Not so long ago, having offshore investments was a bad thing. Throughout the 2012 campaign, Barack Obama pummeled Mitt Romney for his successful career at Bain Capital. He was derided as an outsourcer, a shipper of jobs to Mexico and a tax dodger with tax shelters in the Cayman Islands. Worst of all, Mr. Romney's offshore investments were "bets against America."
Jacob J. Lew was Mr. Obama's top White House aide when the president said those things, and now he's the president's choice to replace Timothy F. Geithner as Treasury secretary. During confirmation hearings on Wednesday, Republican senators questioned Mr. Lew about his investment of $56,000 in a Citigroup venture-capital fund registered in the Cayman Islands. This particular fund was registered at a building called Ugland House, a five-story structure where thousands of business firms have headquarters -- a practice the president has condemned on a number of occasions. "I've said before, either this is the largest building in the world or the largest tax scam," Mr. Obama said in 2009. "And I think the American people know which it is: The kind of tax scam that we need to end." Mr. Lew pointed out that he "paid all taxes due."

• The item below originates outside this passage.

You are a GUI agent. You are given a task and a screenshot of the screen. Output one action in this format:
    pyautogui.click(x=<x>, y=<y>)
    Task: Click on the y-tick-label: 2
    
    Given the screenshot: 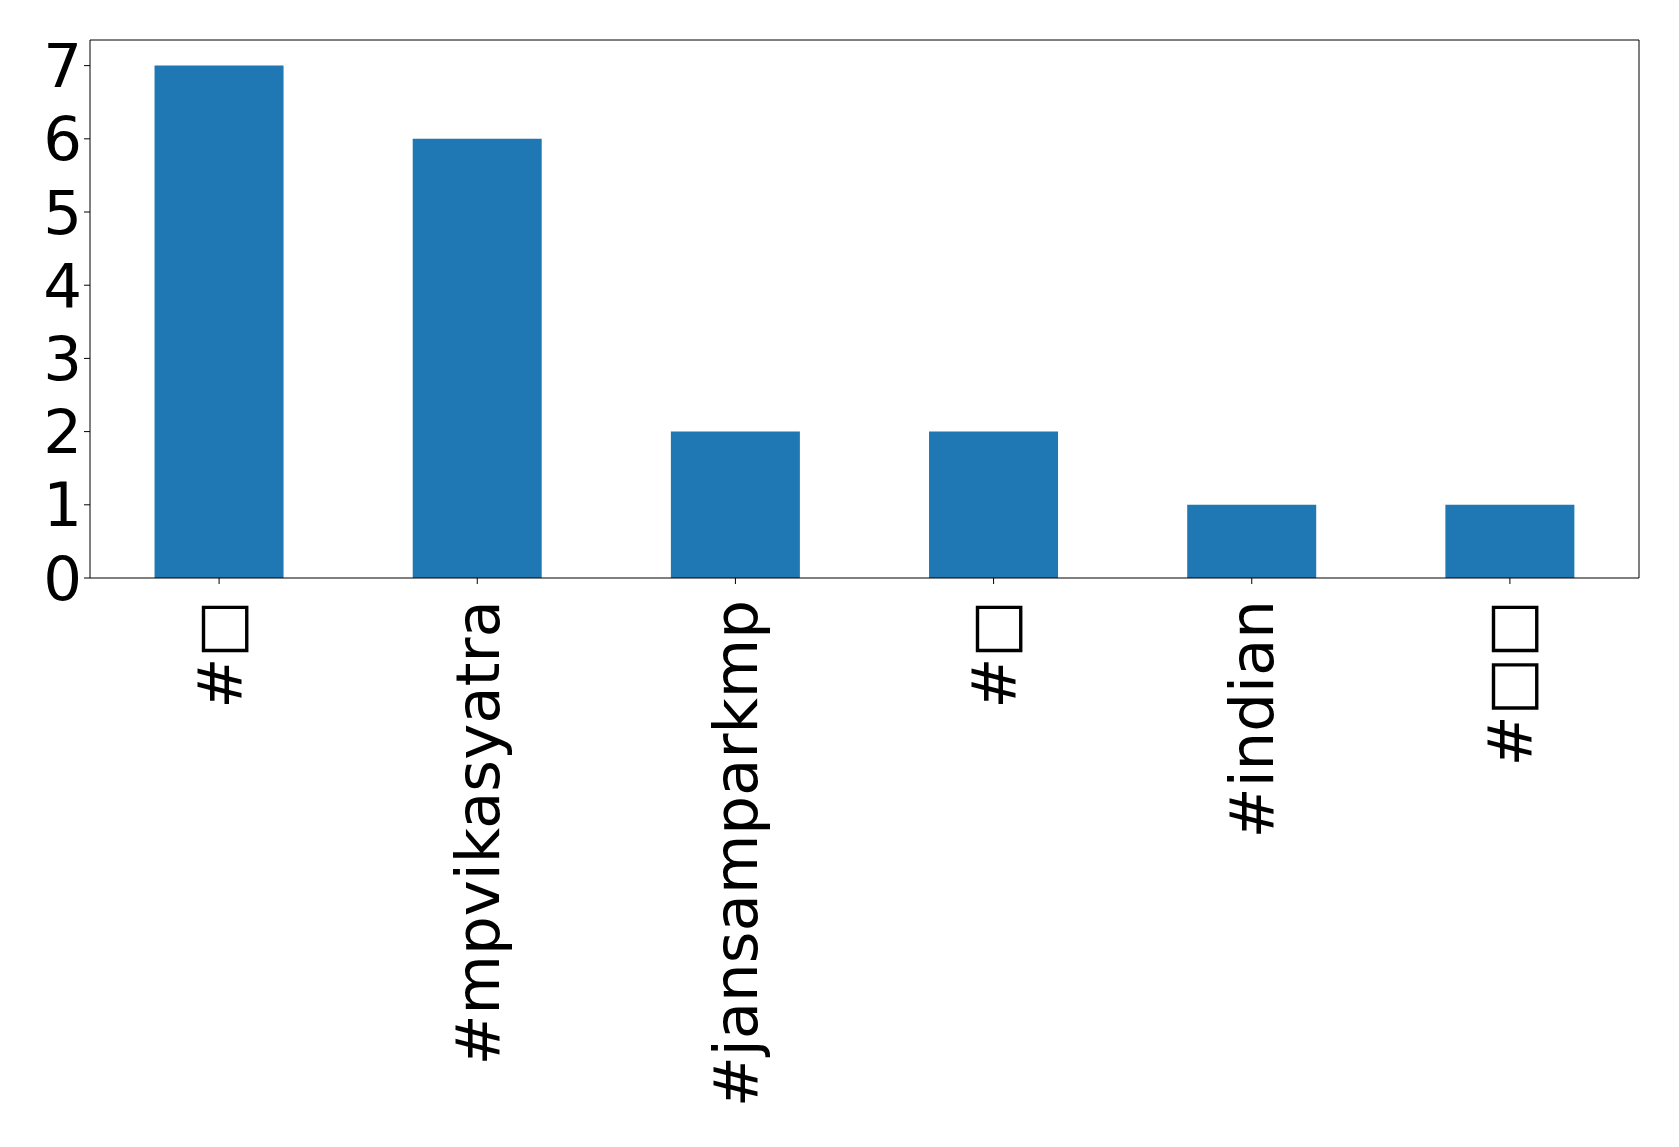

By Democratic logic, investments of this sort disqualified Mr. Romney from the presidency, but they're not a barrier to Mr. Lew's oversight of U.S. tax policy, a position where he would be responsible for plugging tax loopholes. Nor is the administration concerned about the $945,000 bonus that Mr. Lew took during his brief stint as a top executive at Citigroup, which received billions of dollars in government bailout money. Such payouts once inspired leftists to "occupy" Wall Street, but the mob has dispersed and there was no outcry from the left against Mr. Lew. Neither were the tigers of the left bothered by the fact that Mr. Lew's deputy at the Office of Management and Budget, Jeff Zients, began his career at Bain and Company, the parent of Bain Capital. Mr. Obama once sneered that Bain, co-founded by Mitt Romney, was a haven for corporate raiders responsible for 14,000 layoffs that stole pensions from workers and caused the death of an employee.
It's no surprise that both Mr. Romney and Mr. Lew took advantage of every legal avenue to protect their earnings. The problem isn't tax shelters, but the size and scope of a government that forces entrepreneurs to seek such shelters. It's the unnecessary complexity of the tax code that rewards those who can afford accountants who know all the tricks. None of this is likely to be enough to put Mr. Lew's confirmation in jeopardy. Considering that he has survived the process three times for his prior roles in government, Democrats will give him a pass once more.
What's interesting about his nomination is what it says about Alice-in-Wonderland politics in Washington. Right is wrong, wrong is right. It all depends on the political party. "How puzzling," observed Lewis Carroll's character, "all these changes are! I'm never sure what I'm going to be, from one minute to another."